Set and FrozenSet Validation

SetSchema and FrozenSetSchema validate unordered collections of unique items. A critical requirement for these schemas is that all items must be hashable. If an input contains unhashable items (like a list inside a set), validation will fail with a set_item_not_hashable error.

Like lists, sets support min_length, max_length, and fail_fast.

# Set of integers with length constraints
v = SchemaValidator(cs.set_schema(
items_schema=cs.int_schema(),
min_length=1
))

assert v.validate_python({1, '2', 2}) == {1, 2}

Mapping Validation

The DictSchema (via core_schema.dict_schema) validates dictionary structures by applying separate schemas to keys and values.
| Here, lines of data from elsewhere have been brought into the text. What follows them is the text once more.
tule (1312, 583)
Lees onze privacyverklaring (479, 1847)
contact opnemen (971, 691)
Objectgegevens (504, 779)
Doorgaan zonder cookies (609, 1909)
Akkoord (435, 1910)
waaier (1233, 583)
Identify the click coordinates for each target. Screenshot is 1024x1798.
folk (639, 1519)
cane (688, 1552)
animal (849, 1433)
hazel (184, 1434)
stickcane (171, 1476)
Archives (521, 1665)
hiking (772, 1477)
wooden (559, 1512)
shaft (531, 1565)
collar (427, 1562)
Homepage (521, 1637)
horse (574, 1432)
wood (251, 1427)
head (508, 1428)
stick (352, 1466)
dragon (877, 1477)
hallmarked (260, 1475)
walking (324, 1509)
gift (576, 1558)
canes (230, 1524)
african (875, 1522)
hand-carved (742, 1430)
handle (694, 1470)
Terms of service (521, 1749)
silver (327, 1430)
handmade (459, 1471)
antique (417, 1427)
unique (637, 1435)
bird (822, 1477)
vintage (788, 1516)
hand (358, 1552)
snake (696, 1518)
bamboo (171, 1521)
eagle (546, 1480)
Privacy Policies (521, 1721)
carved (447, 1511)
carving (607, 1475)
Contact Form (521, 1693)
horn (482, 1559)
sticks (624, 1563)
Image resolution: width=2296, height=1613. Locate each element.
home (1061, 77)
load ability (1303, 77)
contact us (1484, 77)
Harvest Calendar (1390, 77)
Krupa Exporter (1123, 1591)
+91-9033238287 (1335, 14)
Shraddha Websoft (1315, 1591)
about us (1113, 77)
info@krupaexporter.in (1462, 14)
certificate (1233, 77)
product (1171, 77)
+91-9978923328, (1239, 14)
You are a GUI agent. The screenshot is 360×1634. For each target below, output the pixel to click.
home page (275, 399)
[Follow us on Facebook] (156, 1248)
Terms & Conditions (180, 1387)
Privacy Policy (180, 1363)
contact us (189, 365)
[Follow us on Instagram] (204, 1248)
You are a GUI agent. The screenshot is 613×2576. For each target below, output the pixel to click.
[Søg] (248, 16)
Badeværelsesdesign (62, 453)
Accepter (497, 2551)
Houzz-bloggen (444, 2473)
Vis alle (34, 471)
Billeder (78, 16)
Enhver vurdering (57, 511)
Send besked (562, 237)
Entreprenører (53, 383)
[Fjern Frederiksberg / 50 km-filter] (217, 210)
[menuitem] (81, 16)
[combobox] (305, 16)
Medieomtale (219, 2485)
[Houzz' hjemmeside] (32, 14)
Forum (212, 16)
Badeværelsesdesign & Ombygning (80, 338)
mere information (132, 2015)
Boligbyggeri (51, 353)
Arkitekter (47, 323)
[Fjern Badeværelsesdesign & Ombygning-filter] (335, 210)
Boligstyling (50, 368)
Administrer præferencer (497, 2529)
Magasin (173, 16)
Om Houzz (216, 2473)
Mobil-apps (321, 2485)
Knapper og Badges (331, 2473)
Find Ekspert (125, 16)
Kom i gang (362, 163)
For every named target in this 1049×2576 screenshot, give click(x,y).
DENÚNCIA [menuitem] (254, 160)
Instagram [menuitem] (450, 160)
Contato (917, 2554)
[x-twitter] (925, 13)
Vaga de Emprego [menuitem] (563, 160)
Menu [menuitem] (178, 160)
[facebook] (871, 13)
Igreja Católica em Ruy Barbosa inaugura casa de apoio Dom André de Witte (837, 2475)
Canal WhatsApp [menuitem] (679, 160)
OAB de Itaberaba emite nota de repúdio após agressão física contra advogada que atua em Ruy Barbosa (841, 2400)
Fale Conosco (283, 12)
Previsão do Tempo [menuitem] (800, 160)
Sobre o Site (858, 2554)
  • keys_schema: Validates the dictionary keys (defaults to AnySchema).
  • values_schema: Validates the dictionary values (defaults to AnySchema).
  • Constraints: min_length and max_length apply to the number of key-value pairs.
# Dictionary with string keys and integer values
v = SchemaValidator(cs.dict_schema(
keys_schema=cs.str_schema(),
values_schema=cs.int_schema()
))

assert v.validate_python({'id': '123', 'count': 1}) == {'id': '123', 'count': 1}

Lazy Generator Validation

GeneratorSchema provides a unique "lazy" validation mechanism. Unlike other collections where the entire structure is validated when validate_python is called, a generator is validated item-by-item as it is consumed.

This ensures that the performance benefits of Python generators (lazy evaluation) are preserved. If an item fails validation, the ValidationError is raised during the next() call or during iteration, not at the initial validation step.

def my_generator():
yield 1
yield 'not an int'

v = SchemaValidator(cs.generator_schema(cs.int_schema()))
gen = v.validate_python(my_generator())

next(gen) # Returns 1
# next(gen) # Raises ValidationError here

Advanced Configuration

Fail Fast

The fail_fast parameter is available on ListSchema, SetSchema, DictSchema, and TupleSchema. When enabled, the validator returns the first error it encounters. This is particularly useful for large collections where identifying every single error is computationally expensive or unnecessary.

Strict Mode

When strict=True is set on a collection schema:

  • Lists: Only accept list types (no coercion from tuples/sets).
  • Sets: Only accept set types.
  • Dicts: Only accept dict types.
  • Tuples: Only accept tuple types.

In lax mode (default), pydantic-core attempts to convert compatible types, such as converting a deque or a generator to a list when using ListSchema.